Comics are a pervasive art form and an intrinsic part of the cultural fabric of most countries. And yet, relatively little has been written on the translation of comics. Comics in Translation attempts to address this gap in the literature and to offer the first and most comprehensive account of various aspects of a diverse range of social practices subsumed under the label 'comics'.

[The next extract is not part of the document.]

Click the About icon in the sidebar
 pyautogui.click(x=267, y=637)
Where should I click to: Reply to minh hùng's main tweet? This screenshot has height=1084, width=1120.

Focusing on the role played by translation in shaping graphic narratives that appear in various formats, different contributors examine various aspects of this popular phenomenon. Topics covered include the impact of globalization and localization processes on the ways in which translated comics are embedded in cultures; the import of editorial and publishing practices; textual strategies adopted in translating comics, including the translation of culture- and language-specific features; and the interplay between visual and verbal messages. Comics in translation examines comics that originate in different cultures, belong to quite different genres, and are aimed at readers of different age groups and cultural backgrounds, from Disney comics to Art Spiegelman's Maus, from Katsuhiro Ōtomo's Akira to Goscinny and Uderzo's Astérix. The contributions are based on first-hand research and exemplify a wide range of approaches. Languages covered include English, Italian, Spanish, Arabic, French, German, Japanese and Inuit.
The volume features illustrations from the works discussed and an extensive annotated bibliography.
Contributors include: Raffaella Baccolini, Nadine Celotti, Adele D'Arcangelo, Catherine Delesse, Elena Di Giovanni, Heike Elisabeth Jüngst, Valerio Rota, Carmen Valero-Garcés, Federico Zanettin and Jehan Zitawi.